Outside of the actual high school, the UVa-bound senior who plans to pursue kinesiology found time to compete and then get named Miss Fluvanna and Dogwood Festival Queen before using that platform to raise $15,000 for Mothers Against Drunk Driving (MADD). Black is particularly passionate about MADD after her mother was hit by a drunk driver and suffered a broken neck among other injuries in 2014. The accident was hard on the entire Black family, but Loren has seen something special come out of it. 

 

“I actually think that if she weren’t to have been in the car accident, that we all wouldn’t have been as close as we are now as a family,” Black said. “It brought us closer together to each other and definitely close to together to our faith.”

 

It’s hard to know how anyone wedges all that Black does into a schedule that also includes a challenging high school course load, but Black pulled it off in part simply because she believed she could.

 

“What helps her stand out is her faith in her spiritual life and her faith in her teammates and her faith in herself,” said Fluvanna softball coach Tre Smith. “At times it wavered a little bit but only if you really knew her — she wouldn’t allow her teammates to know.” 

 

That’s likely in part because three of her best friends made up the Flucos’ senior class.
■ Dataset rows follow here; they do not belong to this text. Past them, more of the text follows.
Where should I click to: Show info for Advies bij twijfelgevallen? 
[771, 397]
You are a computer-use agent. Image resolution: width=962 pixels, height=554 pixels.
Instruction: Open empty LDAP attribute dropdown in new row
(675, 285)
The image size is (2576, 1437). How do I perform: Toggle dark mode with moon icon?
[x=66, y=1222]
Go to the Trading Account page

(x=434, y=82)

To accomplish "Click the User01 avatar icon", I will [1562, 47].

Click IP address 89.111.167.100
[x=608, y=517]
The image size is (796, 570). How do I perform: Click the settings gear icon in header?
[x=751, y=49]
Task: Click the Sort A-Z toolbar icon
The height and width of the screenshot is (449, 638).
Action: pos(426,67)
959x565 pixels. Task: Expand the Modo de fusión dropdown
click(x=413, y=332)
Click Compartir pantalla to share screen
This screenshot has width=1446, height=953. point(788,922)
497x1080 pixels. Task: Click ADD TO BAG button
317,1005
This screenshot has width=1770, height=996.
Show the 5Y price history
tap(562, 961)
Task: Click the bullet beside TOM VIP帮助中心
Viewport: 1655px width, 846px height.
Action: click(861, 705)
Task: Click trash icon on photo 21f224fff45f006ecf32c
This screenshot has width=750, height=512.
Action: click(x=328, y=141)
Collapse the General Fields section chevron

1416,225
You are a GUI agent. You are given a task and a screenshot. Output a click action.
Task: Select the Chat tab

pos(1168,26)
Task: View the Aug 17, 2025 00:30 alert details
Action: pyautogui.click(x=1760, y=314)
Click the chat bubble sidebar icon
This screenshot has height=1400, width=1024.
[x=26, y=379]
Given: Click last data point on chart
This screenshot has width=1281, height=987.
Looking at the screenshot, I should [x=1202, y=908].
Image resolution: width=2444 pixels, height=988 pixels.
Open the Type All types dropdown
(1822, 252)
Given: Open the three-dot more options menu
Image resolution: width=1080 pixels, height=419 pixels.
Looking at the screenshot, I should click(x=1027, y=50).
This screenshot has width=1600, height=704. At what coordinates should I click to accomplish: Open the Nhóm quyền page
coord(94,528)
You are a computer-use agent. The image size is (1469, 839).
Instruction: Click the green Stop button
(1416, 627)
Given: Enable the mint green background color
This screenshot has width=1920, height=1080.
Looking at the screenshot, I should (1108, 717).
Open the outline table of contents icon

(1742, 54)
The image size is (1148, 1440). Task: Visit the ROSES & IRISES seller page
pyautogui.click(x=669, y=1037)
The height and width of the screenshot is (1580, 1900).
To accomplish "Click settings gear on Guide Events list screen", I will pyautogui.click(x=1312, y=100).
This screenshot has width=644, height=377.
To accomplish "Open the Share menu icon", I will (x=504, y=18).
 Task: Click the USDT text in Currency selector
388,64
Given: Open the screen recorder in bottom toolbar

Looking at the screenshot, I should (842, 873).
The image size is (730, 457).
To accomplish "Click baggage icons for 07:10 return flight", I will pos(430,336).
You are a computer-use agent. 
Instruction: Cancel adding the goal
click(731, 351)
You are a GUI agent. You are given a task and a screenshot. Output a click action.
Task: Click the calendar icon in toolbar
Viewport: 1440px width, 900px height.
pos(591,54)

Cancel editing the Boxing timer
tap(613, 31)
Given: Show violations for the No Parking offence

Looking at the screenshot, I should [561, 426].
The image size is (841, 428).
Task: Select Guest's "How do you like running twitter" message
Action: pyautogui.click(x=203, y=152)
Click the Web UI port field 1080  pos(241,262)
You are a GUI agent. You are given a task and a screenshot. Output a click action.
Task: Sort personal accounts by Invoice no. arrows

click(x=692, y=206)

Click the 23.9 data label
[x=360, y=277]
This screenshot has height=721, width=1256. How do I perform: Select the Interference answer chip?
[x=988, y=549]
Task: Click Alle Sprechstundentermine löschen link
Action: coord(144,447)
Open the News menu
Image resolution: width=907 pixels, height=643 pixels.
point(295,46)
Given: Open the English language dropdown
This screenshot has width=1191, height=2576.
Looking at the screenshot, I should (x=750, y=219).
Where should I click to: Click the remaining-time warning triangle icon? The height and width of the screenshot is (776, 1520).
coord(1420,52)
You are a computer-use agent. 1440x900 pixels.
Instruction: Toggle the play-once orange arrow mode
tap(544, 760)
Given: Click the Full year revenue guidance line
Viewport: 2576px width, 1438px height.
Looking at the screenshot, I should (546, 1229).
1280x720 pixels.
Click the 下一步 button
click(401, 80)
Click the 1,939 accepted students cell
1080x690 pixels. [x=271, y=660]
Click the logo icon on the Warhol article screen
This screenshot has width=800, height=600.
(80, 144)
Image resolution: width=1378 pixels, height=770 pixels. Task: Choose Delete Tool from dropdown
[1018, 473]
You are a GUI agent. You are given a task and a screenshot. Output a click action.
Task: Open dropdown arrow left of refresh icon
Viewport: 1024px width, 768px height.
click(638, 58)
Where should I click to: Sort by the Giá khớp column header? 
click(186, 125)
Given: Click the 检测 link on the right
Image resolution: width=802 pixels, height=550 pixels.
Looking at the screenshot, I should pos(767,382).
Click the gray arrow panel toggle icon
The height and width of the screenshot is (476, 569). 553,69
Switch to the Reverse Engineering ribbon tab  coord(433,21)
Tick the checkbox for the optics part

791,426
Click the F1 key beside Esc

Black, Kendra Paschall, Shatrice Rush and Hailee Shifflett all go way back and have played rec and youth softball in some form or fashion together for years. 

 

“We’ve been best friends for my whole high school career,” Black said. “Hailee is our pitcher and we’ve played together since tee-ball, Kendra we’ve been best friends since fourth grade and Shatrice we were on a younger team together when we were 12. They’re the funniest girls you’ll meet, I just always want to be around them.”

 

Fluvanna’s Loren Black by Bob Kenward

 

Paschall was a key returner for the Flucos having hit .370 as a junior and while the Flucos had to replace four key graduates in Tori Koczan, Montana Dudley, Gracie Walton and Catera Marsh, they could expect big things from juniors Lindsey Ward and Calista Marsh who both hit over .400 last year as sophomores. That strong group of returners and some young talent had the Flucos eyeing a potentially special season filled with those bus rides Black is missing. 

 

Smith pointed out that while Black and her senior teammates may have missed out on the games and the bus rides this spring, in offseason practices they’d already been squeezing the most they could out of every moment. The Flucos’ core group jumped in and helped with offseason fundraising and stayed after those practices long after most everyone else had left.

 

“It was a bonding time for them, it wasn’t a chore and they treated each time it was like it was a memory, like it was the last time they were going to do it,” Smith said. “To watch them do that, it was very, very special.”

 

That’s a testament to those players and the community Fluvanna has built around softball, embodied in Smith’s chosen rallying cry and slogan for last season, the acronym F.A.M.I.L.Y. standing for Forget About Me, I Love You. 

 

Throwing herself into everything at Fluvanna from leadership to softball to volleyball and everything in between has helped Black find another family outside her own, and in turn it has helped her find herself and forge her own path that will carry her to UVa next year. 

 

“They’ve just helped me to grow as my own person and it has really taught me who I am,” Black said. “When I went into high school and you’re young and you don’t really know where you fit in the world and you still might not when you get out of high school. But I think Fluvanna has helped me to grow into who I will be in the future and become more of a leader, more confident and definitely more confident in myself.”

 

When you value and invest in the little things like a bus ride up Route 15 with your teammates to another Jefferson District softball field, that can be the spark that helps you grow. And that spark can become the fire that helps galvanize your faith in your teammates and yourself.

 

It clearly was for Black, and the impact she’s been able to in turn have on others has helped make the Fluvanna community a little brighter.